Yes, thanks. It's an important driver, obviously. Net price is definitely something that the pharmacy benefit managers are focused on as are the upstream insurers, but not the only one. And I think this is where we've been able to successfully differentiate our biosimilars in the past, and we are confident we'll be able to do that on a go-forward basis. And what I would describe, and I've described this before, is that we can go to a pharmacy benefit manager and say, "We can make the transition from brand HUMIRA to AMJEVITA as seamless as possible." We have field force deployed that call on prescribing rheumatologists and GI physicians that treat these patients.
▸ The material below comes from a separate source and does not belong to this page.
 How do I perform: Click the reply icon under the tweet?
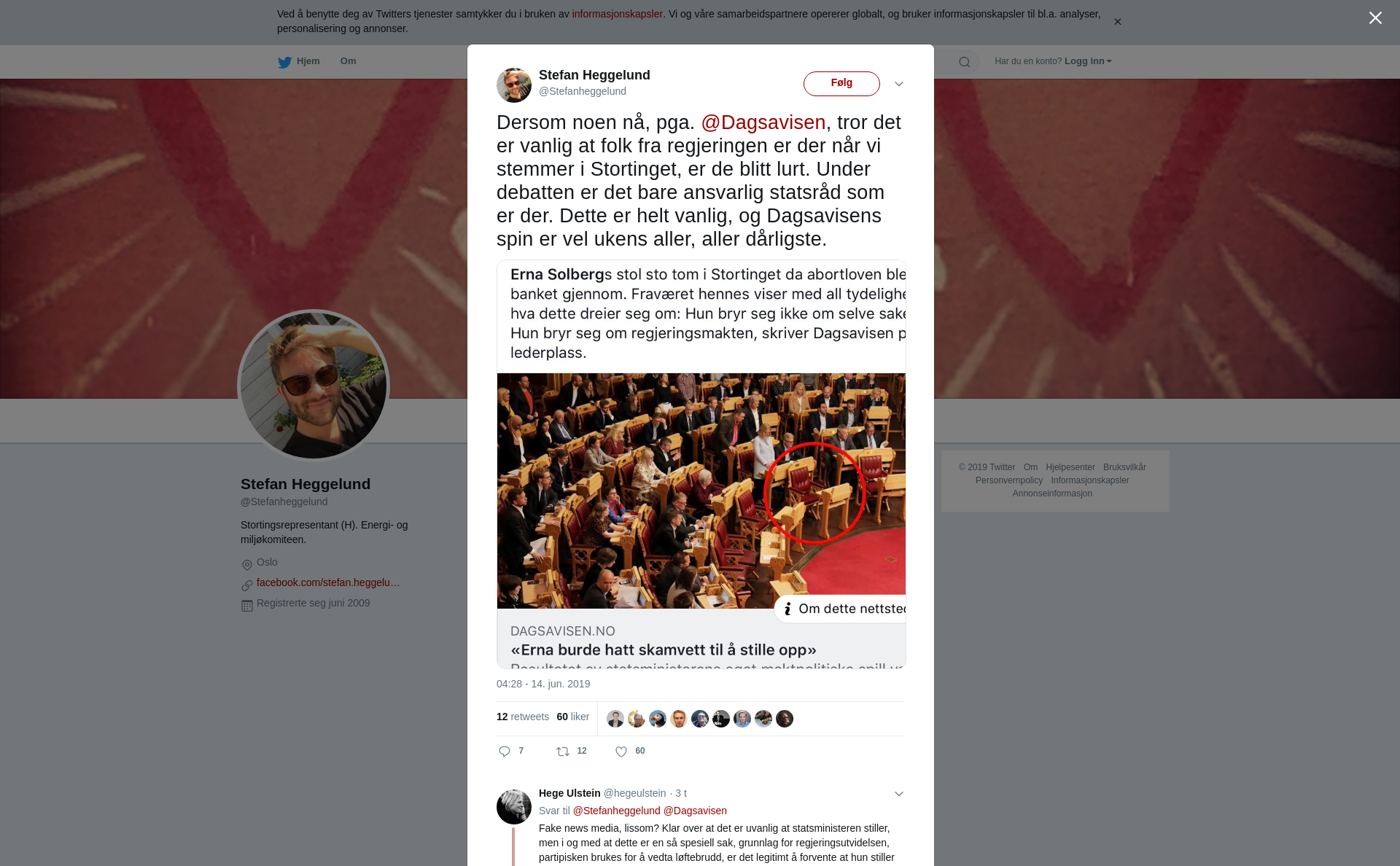[505, 752]
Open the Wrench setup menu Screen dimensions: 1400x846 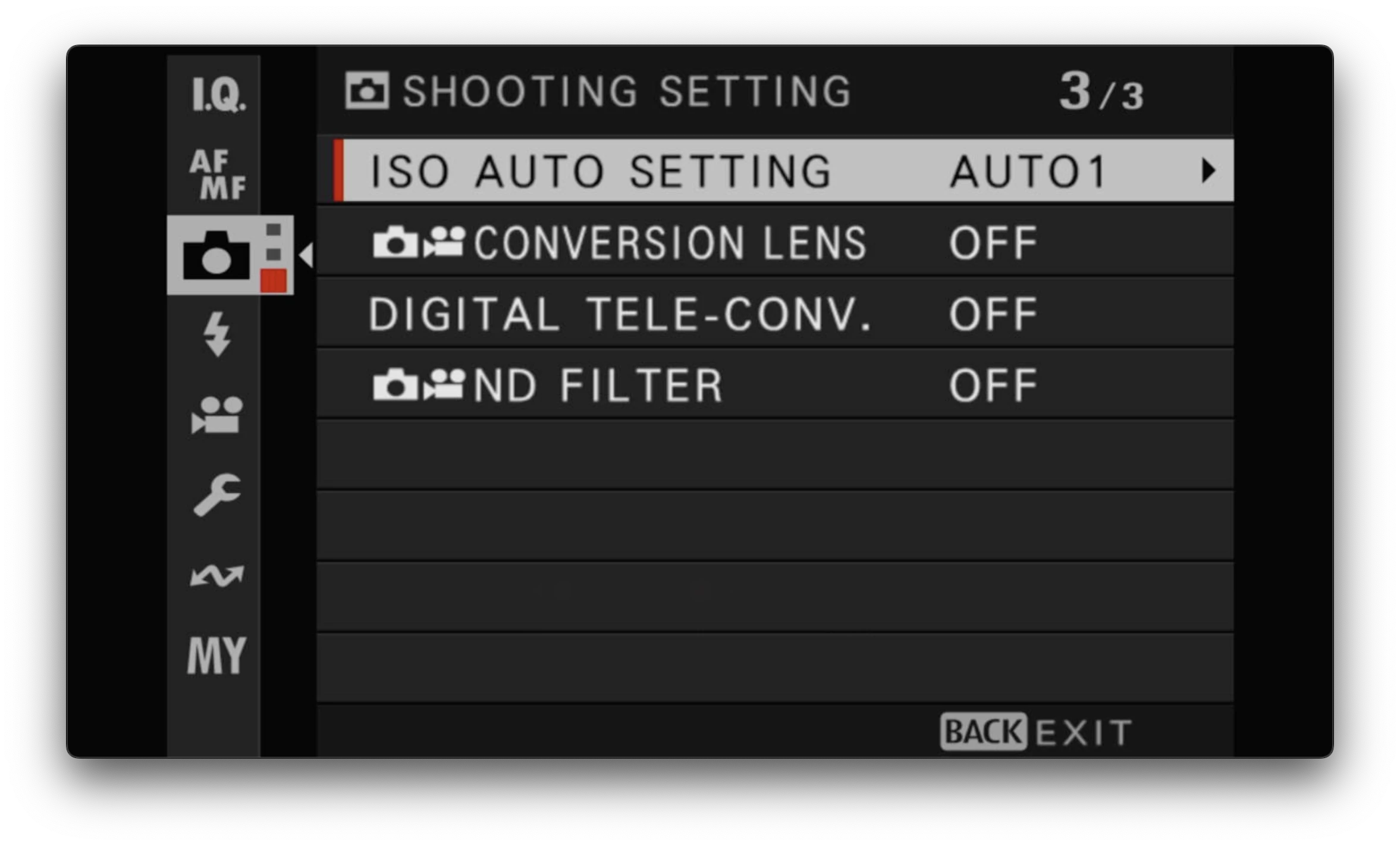(217, 494)
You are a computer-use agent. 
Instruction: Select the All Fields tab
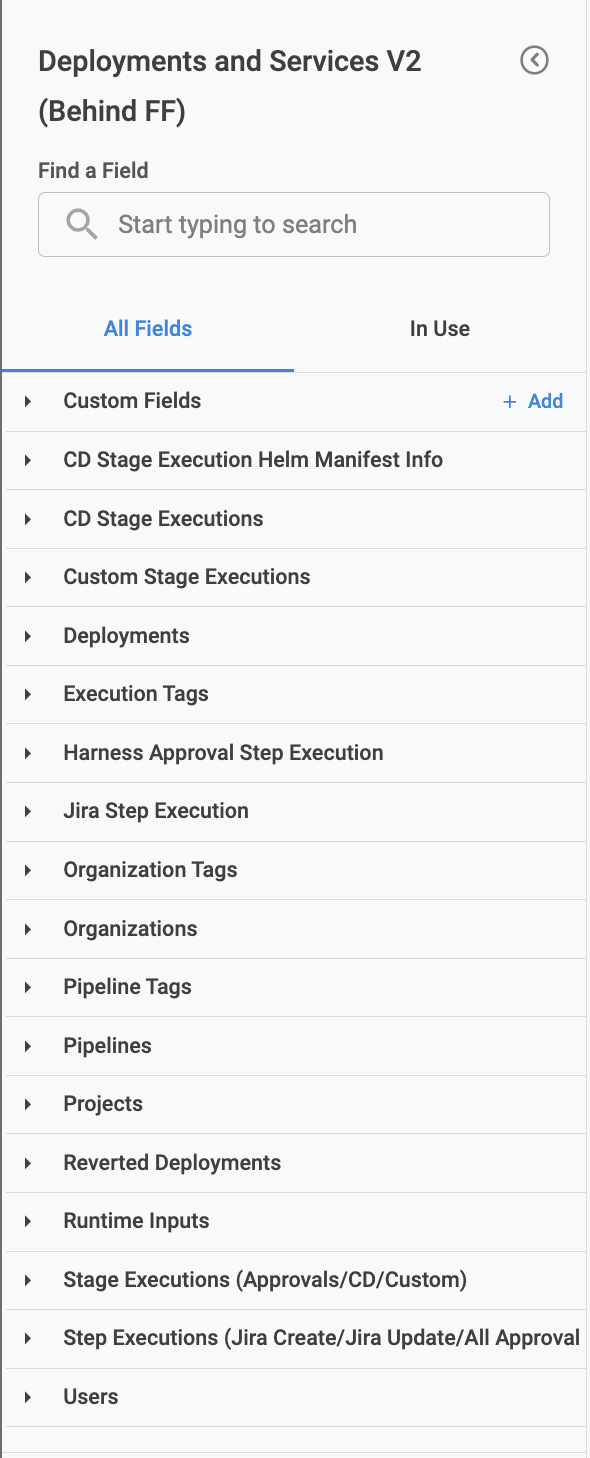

We have patient programs that rival the innovative compound because we're also in the marketplace with innovative compounds, and we've designed these programs over many years. We have patient support to help that patient understand how to administer the product and use their device. We have world-class manufacturing of biologics and sustainability of supply. And we have a really good additional benefit coming with the interchangeability that I mentioned in progress. So that actually does improve confidence on the part of the PBM and the payer because they don't want to have their patients have a bad experience transitioning from brand to biosimilar.

Now is it possible that the biosimilar -- that the brand retains a substantial share even with biosimilars in the market? Yes, of course, that's possible, but we'll wait and see how that plays out.

Closing comments?

Yes. Thank you, Arvind. And again, thank you all for joining our call. We feel we've been executing well through the first half of the year, and we're looking forward to carrying that momentum into the second half of the year and obviously excited about the ChemoCentryx announcements and what that represents for the future of our inflamm and nephrology franchises as well. So thanks for joining. We look forward to catching up with you after the third quarter.

Great. Thanks, everybody.

This concludes our 2022 Q2 earnings call. You may now disconnect.